El dolor del armero

Columnas de Opinión
Tamaño Letra
  • Smaller Small Medium Big Bigger

Escrito por:

Tulio Ramos Mancilla

Tulio Ramos Mancilla

Columna: Toma de Posiciones

e-mail: tramosmancilla@hotmail.com

Twitter: @TulioRamosM



Poco más de un año antes de morir en 2013, el inventor del fusil AK-47, Mijaíl Kaláshnikov, escribió una carta a la cabeza de la Iglesia ortodoxa rusa, el patriarca Cirilo I de Moscú, en la que declaraba lo entrampado que se había sentido durante la mayor parte de su vida.

Ignoro si con él obtuvo una absolución que le diera paz antes de la partida, pero he aquí un fragmento de ese texto: “[…] Mi dolor espiritual es insoportable. Sigo haciéndome la misma pregunta sin resolución: si mi rifle le quitó la vida a personas, ¿podría ser que yo, un creyente cristiano y ortodoxo, sea culpable de esas muertes, aun cuando fueran enemigos? Cuanto más vivo, más se adentra esta pregunta en mi cerebro y más me pregunto por qué el Señor permitió al hombre los deseos diabólicos de la envidia, la codicia y la agresión.

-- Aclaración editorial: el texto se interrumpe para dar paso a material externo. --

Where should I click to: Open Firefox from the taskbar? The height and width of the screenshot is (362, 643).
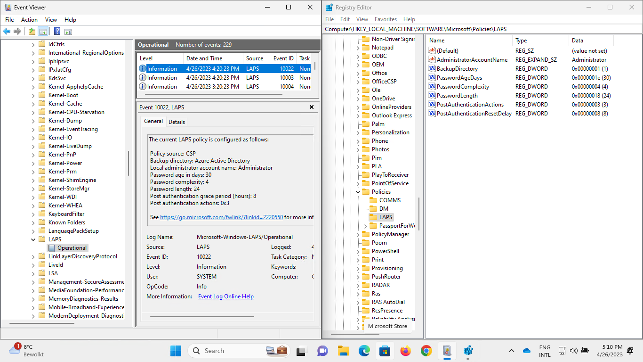click(x=405, y=351)
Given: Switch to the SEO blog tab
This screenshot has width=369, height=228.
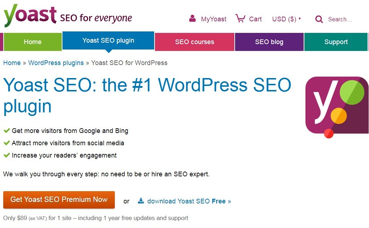Looking at the screenshot, I should 269,42.
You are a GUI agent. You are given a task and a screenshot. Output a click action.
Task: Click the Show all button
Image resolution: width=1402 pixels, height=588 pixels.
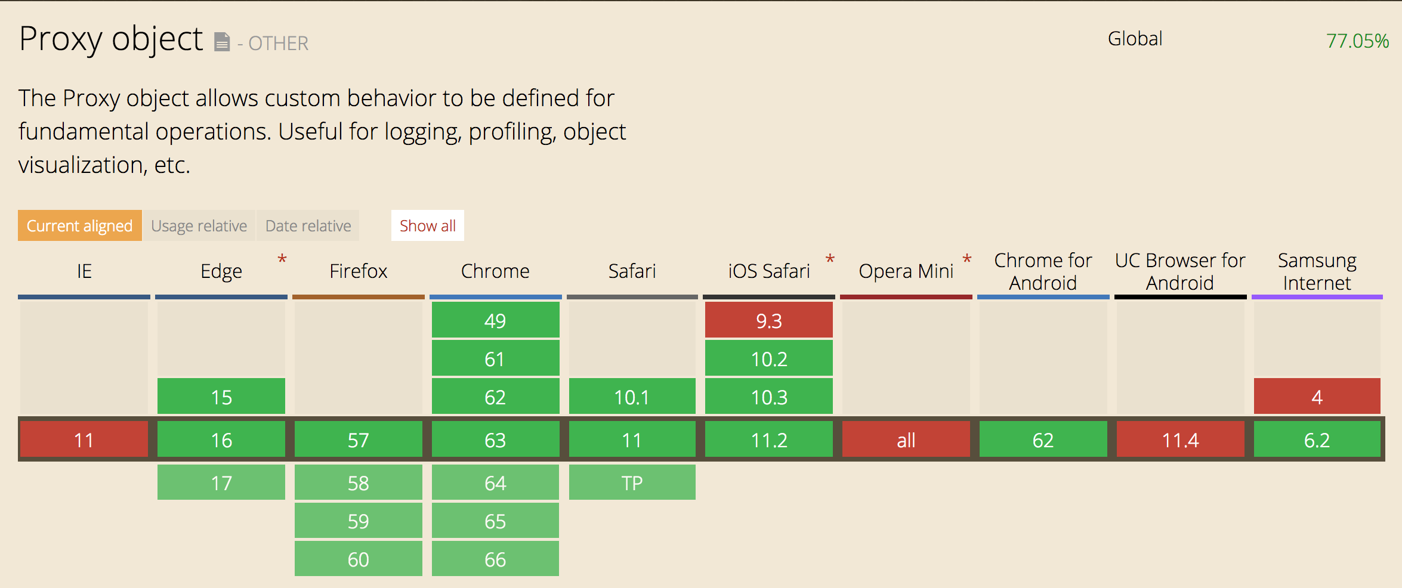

Mi meta era crear armamento para la protección de las fronteras de mi patria. No es mi culpa que el Kaláshnikov fuera utilizado en muchos sitios con problemas. Creo que la culpa de eso la tienen esos países y no los diseñadores. […]”. 

Mijaíl Kaláshnikov diseñó, entre 1942 y 1944, y entre sus 23 y 25 años, en medio de la Segunda Guerra Mundial, la que quizás es el arma de fuego de mayor reproducción en la historia de la humanidad, el indestructible Avtomat Kaláshnikov, de 1947, año en que, después de muchas pruebas, finalmente el armero terminó la construcción de este fusil de asalto de fuego rápido.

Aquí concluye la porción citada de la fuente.